In Act II, Tomlinson as Hagen steals the show, quietly of course at first when he is addressed by his father Alberich, very assertively sung by Wolfgang Koch in a little boat in the air, like a one-eyed, heavy-set version of the Mekon. As the Gibichung scenes follow, with Stefan Vinke as a boldly ingenuous Siegfried, Peter Coleman-Wright as a grandiosely weak Gunther, and Rachel Willis-Sørensen as a very strongly sung Gutrune, Tomlinson once again became the focus with a powerful call to the vassals. After Brünnhilde arrives his gaze follows her, and when he persuades her and Gunther that the only solution is Siegfried’s death, his voice took on extraordinary colour.

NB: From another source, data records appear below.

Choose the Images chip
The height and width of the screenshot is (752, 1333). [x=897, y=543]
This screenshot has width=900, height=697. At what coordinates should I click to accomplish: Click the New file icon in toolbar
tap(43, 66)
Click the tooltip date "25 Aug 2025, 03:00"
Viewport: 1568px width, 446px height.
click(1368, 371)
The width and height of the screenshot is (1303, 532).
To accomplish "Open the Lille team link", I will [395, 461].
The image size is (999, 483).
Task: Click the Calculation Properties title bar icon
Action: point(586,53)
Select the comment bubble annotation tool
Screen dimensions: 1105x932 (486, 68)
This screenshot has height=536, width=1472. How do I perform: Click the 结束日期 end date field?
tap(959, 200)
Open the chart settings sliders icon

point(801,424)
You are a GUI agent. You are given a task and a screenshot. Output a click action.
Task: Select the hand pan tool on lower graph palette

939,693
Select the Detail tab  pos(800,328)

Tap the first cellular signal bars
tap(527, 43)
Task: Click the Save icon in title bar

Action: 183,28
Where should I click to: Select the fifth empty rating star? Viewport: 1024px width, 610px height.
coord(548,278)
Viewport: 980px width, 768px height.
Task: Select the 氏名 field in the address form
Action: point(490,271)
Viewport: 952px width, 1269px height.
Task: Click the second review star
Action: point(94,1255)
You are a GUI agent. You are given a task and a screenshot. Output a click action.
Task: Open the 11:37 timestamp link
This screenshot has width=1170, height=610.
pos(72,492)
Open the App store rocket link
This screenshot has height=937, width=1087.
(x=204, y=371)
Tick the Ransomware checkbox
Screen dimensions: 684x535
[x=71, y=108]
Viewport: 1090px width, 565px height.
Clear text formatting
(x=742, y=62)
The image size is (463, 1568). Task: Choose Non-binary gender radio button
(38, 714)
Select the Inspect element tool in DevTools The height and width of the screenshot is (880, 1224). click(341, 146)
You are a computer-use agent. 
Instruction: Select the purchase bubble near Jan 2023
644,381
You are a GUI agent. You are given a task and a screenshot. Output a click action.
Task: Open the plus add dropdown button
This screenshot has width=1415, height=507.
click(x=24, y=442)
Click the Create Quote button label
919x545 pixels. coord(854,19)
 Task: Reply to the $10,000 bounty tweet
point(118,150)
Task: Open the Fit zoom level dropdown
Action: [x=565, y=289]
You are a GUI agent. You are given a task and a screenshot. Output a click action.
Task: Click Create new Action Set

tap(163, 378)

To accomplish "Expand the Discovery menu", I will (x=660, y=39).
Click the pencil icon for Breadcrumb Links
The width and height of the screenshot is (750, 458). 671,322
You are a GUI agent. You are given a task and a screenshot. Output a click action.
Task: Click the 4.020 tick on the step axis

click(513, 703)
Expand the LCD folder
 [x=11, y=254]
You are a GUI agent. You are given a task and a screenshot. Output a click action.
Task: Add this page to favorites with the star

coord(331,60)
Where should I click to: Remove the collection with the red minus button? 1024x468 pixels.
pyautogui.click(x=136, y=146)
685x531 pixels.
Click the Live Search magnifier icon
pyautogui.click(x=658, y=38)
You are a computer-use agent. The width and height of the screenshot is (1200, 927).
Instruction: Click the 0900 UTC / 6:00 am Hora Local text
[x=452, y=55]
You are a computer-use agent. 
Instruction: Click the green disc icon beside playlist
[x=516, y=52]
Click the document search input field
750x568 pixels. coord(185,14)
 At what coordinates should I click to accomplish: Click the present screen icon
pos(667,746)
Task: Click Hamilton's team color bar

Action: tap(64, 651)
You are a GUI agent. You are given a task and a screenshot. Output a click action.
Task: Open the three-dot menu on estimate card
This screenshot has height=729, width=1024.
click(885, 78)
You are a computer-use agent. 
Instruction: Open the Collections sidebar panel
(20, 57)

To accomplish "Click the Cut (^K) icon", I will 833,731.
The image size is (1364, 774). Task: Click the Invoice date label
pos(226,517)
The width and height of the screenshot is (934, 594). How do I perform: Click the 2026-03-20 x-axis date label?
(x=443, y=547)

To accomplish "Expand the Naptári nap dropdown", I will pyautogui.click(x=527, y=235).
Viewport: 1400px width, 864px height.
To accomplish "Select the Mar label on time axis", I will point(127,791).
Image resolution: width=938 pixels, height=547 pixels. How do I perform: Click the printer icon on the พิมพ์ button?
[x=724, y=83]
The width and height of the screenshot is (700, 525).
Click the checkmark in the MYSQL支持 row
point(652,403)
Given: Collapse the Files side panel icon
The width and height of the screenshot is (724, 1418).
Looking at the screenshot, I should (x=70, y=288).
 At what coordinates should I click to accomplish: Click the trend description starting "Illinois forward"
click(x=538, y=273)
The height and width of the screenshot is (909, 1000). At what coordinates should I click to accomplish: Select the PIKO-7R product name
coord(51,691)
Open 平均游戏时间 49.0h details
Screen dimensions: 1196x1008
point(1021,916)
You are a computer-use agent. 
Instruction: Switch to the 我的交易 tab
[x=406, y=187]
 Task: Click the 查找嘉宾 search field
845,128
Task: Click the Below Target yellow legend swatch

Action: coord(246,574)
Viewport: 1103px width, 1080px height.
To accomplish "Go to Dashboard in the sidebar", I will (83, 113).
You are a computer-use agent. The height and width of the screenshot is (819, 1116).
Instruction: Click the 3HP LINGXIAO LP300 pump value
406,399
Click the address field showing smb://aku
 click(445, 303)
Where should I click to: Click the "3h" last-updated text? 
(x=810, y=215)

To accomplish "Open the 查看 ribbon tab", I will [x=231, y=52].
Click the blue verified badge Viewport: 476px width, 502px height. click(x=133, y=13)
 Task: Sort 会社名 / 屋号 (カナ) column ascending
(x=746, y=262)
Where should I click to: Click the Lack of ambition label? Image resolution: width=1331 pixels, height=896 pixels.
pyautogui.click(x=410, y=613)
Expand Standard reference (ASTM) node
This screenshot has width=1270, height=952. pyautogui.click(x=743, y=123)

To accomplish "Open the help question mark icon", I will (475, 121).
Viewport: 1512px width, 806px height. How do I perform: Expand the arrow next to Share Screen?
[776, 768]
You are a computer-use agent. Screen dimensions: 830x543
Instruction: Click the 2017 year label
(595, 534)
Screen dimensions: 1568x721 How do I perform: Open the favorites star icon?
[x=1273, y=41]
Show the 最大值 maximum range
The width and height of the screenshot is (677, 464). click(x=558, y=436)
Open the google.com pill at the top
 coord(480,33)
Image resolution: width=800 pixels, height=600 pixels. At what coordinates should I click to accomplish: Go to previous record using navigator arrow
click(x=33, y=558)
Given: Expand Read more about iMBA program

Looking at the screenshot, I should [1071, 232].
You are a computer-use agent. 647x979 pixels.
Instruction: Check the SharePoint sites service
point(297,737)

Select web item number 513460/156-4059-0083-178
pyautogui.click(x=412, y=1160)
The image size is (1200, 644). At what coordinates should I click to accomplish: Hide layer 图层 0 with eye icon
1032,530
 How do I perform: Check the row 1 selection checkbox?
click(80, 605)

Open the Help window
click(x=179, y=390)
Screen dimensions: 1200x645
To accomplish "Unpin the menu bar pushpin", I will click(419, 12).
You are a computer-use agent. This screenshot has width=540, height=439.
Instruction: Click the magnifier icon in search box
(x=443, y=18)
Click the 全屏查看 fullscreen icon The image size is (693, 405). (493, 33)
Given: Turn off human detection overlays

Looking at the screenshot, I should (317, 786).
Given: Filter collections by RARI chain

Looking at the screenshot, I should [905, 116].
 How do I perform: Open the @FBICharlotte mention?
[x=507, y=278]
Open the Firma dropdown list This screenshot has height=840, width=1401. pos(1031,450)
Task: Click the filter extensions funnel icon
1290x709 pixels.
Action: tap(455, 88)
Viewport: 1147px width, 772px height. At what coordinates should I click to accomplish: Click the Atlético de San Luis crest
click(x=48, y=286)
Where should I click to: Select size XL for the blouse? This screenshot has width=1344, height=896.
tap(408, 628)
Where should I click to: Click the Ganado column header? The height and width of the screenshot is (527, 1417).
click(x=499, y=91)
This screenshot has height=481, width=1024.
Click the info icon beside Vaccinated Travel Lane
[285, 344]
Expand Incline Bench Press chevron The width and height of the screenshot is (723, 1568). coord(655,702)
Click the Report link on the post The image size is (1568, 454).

In Act III Stefan Vinke as Siegfried has just the right tone and bolshy attitude when meeting the Rheinmaidens, and when the hunters arrive he gives a fine account of his earlier life, urged on by Hagen. Hagen’s murder of Siegfried and subsequent attempt to grab the ring from him was very effective, and the orchestra then swept us forward with a superb funeral march. Weakness only occurs later at the hall of the Gibichungs where instead of Brünnhilde dominating Gutrune, Rachel Willis-Sørensen had the more powerful stage presence, though after feebly raising an arm just before Starke Scheite, Susan Bullock as Brünnhilde sang strongly at the end.
The final scene of Keith Warner’s production has Hagen taking the ring from Brünnhilde only to be overwhelmed by the Rheinmaidens. Images of the gods are suspended over fires, and young people come onto stage as if representing a new world order, but I would prefer the music without too much imagery. All in all, however, a memorable Ring cycle under Pappano’s musical direction, and a nice touch at the end was the entire orchestra appearing on stage for the curtain calls.
There are three further Ring cycles, the final Götterdämmerung being on November 2 — for details click here. There will also be a live broadcast on Radio 3 on Wednesday, October 24 at 3:45 pm, and Christmas broadcasts of Acts I, II and III on January 2, 3 and 4 at 4:30 pm.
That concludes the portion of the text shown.